Published in final edited form as: Nat Rev Genet. 2017 Aug 30;18(12):749–760. doi: 10.1038/nrg.2017.59

Figure 1. Timeline of gene targeting.

Figure 1

The timeline depicts progress in gene targeting rates through recombination (red) and the number of edited sites in a single genome (blue). Recombination rates with dashed lines denote ranges observed in the published literature4,27,28,50,58,63,64,125147. In the mid to late 1980s, it was observed that in the presence of exogenous DNA, homologous recombination (HR) could occur at a very low frequency (0.01%). Subsequently, it was shown that by inducing a double-strand break (DSB), the rates of HR could be dramatically improved. Thus, different modalities have been discovered and employed to create DSBs at higher frequencies, from meganucleases (such as I-SceI) to zinc finger nucleases (ZFNs) and transcription activator-like effector nucleases (TALENs) to the current CRISPR-associated nucleases. In addition, approaches that do not use DSB-stimulated HR such as Cre recombinase or phiC31 integrase, have also shown tremendous promise for DNA replacement, but are restricted by the limited range of sequences that can be targeted.

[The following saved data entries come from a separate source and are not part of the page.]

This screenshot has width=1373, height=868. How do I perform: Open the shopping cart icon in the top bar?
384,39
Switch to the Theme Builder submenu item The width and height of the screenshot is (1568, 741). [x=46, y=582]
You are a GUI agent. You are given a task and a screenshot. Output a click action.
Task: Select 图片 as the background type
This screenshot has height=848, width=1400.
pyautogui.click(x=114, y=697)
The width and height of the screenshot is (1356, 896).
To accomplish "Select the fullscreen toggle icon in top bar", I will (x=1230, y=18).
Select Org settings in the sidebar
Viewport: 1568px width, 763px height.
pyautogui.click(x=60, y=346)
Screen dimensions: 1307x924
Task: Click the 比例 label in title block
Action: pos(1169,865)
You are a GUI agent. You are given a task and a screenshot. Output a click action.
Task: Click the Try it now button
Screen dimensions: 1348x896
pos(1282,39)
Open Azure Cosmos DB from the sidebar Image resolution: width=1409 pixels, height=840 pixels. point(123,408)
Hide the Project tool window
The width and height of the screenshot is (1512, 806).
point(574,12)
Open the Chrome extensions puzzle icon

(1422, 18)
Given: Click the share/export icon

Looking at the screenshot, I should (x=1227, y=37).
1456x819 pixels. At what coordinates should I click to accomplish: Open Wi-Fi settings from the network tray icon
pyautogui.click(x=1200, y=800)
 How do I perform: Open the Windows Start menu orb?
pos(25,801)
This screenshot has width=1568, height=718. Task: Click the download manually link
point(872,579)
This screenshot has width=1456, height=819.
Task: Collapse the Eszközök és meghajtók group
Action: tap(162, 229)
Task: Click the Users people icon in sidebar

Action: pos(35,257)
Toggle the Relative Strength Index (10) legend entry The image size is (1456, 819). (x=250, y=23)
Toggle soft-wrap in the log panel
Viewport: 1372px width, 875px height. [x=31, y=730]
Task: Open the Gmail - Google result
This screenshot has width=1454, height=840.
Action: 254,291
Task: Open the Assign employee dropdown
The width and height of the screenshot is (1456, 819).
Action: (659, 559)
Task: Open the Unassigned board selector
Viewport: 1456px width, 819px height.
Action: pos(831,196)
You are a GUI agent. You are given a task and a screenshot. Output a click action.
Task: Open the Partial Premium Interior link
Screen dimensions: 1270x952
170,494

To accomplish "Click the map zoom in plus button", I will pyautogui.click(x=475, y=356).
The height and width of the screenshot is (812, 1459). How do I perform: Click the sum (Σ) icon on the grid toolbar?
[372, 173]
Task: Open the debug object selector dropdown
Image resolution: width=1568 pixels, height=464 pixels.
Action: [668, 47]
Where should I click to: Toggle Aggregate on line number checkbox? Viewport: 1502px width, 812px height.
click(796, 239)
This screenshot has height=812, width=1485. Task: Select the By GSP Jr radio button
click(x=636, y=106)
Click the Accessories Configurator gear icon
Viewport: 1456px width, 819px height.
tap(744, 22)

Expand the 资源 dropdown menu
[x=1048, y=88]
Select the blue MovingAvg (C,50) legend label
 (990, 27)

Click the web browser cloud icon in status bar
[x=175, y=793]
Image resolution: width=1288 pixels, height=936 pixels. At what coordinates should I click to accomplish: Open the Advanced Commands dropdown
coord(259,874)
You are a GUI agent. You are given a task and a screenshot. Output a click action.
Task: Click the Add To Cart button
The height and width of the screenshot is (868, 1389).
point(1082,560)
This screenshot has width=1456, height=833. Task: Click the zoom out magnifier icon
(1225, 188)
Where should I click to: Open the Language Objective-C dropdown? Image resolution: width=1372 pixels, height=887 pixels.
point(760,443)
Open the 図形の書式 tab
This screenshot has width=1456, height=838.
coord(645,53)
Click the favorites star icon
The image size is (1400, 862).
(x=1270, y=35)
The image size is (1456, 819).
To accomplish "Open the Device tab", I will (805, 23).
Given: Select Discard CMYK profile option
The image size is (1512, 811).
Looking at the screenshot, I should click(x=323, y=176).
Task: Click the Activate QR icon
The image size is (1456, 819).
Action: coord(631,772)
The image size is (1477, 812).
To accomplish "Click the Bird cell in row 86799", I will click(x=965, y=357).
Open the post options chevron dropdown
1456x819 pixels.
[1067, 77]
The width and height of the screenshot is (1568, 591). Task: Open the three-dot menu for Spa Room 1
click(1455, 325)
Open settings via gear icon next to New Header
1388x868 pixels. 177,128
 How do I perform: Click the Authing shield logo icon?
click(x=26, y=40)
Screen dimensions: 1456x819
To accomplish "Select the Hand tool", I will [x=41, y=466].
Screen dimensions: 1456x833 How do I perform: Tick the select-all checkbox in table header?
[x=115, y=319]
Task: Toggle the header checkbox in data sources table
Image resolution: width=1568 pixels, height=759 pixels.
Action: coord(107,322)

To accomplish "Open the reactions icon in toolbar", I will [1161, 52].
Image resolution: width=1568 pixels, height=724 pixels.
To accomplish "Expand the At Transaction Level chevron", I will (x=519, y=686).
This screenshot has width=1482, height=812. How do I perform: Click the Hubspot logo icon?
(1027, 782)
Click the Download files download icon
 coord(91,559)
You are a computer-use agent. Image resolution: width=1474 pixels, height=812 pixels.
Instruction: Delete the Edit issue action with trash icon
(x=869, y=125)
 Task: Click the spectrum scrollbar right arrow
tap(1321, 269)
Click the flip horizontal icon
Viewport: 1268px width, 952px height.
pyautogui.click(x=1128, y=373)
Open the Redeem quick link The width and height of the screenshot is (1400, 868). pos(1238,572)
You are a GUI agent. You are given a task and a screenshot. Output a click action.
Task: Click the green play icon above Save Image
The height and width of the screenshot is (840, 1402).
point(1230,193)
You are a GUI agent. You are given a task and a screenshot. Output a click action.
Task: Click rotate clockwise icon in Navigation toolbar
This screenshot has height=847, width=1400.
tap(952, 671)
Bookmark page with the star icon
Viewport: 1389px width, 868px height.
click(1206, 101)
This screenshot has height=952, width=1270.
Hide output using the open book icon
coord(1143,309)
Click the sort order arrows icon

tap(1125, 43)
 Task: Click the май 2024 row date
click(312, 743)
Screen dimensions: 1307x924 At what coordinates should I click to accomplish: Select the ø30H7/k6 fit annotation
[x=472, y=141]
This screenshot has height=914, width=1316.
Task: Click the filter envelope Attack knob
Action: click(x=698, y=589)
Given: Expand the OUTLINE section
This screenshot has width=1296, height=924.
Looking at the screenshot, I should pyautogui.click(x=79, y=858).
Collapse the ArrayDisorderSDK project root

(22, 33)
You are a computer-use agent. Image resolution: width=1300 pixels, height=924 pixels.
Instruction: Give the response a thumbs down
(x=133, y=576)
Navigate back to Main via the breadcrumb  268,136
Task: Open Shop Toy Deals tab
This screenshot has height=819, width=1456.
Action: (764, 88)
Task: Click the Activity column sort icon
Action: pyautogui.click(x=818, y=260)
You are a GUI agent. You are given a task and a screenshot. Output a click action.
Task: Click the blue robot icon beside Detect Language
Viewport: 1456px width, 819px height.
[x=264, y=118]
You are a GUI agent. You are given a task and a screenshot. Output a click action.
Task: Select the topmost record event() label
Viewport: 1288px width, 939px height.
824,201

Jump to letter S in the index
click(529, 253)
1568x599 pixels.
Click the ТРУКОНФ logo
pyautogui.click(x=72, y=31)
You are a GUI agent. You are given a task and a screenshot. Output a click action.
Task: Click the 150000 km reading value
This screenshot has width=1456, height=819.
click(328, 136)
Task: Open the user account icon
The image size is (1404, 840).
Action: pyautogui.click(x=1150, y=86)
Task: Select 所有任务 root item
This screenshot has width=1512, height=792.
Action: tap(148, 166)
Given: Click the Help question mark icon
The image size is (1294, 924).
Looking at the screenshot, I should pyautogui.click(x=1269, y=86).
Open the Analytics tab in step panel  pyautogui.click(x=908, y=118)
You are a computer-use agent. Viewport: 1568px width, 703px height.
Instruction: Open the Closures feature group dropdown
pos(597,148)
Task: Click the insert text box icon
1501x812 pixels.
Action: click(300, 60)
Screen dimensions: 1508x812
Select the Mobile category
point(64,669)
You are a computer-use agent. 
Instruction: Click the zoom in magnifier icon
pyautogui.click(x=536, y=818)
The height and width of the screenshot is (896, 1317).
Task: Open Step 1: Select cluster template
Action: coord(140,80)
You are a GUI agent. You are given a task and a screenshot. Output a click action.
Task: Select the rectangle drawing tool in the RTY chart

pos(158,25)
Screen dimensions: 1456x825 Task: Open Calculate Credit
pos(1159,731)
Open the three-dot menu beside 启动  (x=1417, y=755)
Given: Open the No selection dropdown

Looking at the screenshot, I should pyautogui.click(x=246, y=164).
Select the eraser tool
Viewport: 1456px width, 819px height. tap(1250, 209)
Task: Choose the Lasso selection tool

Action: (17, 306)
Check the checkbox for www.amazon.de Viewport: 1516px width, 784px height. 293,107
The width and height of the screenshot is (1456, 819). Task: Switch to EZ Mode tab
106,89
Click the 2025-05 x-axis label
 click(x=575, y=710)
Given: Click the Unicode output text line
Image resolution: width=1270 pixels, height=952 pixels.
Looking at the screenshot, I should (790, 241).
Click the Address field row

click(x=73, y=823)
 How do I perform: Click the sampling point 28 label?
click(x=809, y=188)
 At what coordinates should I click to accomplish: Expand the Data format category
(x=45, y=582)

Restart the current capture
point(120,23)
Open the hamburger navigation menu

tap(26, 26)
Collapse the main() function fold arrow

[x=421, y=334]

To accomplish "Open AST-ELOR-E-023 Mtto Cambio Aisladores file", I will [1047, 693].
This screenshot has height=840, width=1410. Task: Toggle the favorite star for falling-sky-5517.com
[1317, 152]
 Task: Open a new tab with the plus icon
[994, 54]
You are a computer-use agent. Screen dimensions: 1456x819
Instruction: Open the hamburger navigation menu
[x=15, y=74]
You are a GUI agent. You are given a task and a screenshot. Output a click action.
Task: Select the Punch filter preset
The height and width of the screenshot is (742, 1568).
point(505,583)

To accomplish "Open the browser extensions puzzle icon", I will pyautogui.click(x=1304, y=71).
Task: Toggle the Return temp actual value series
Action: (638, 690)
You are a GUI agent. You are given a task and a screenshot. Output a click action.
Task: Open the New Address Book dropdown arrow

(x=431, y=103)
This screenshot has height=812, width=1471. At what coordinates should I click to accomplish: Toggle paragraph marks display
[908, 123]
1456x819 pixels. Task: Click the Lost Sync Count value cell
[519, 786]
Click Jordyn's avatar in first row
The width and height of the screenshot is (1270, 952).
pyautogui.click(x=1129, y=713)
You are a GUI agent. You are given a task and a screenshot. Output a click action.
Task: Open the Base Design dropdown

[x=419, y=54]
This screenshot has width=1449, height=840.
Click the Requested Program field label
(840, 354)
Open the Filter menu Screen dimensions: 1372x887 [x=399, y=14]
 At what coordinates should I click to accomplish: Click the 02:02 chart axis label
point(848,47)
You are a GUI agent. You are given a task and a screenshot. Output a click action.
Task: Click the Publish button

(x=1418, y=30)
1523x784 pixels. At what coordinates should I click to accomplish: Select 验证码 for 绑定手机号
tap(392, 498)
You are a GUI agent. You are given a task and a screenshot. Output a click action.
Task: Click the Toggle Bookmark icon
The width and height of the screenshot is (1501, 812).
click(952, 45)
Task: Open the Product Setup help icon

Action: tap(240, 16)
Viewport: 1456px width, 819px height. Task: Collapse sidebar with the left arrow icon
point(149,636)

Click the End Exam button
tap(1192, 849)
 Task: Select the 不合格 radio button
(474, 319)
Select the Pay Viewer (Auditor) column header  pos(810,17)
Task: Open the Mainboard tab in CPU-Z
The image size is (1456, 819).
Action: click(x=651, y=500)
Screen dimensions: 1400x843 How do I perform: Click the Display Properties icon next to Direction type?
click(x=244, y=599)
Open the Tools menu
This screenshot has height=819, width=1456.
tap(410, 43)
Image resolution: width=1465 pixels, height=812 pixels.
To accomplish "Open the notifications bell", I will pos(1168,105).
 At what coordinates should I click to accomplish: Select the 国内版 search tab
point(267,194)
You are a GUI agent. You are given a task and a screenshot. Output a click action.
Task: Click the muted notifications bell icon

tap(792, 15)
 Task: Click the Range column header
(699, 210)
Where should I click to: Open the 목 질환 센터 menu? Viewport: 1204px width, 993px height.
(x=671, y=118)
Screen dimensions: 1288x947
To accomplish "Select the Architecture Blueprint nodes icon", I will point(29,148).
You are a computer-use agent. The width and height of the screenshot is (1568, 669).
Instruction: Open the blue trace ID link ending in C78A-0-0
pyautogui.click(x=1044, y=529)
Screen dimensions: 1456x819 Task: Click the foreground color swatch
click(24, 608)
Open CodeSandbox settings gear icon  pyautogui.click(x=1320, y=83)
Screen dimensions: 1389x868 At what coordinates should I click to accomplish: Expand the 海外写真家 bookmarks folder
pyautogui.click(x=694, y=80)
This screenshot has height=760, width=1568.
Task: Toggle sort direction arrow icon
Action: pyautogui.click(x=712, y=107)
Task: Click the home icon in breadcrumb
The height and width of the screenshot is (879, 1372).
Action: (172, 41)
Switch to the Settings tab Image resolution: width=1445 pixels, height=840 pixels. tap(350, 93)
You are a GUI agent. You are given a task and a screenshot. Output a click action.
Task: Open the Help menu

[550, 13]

As a corollary, in combination with the progress in DNA synthesis technologies, our improved ability to edit DNA has permitted increases in the total number of modifications being made in a single genome. In the past, 1 to 2 edits were typically made in a single genome. Ambitious projects such as RC57 and Sc2.0 have aimed to make up to four or even five orders of magnitude more edits in a single genome.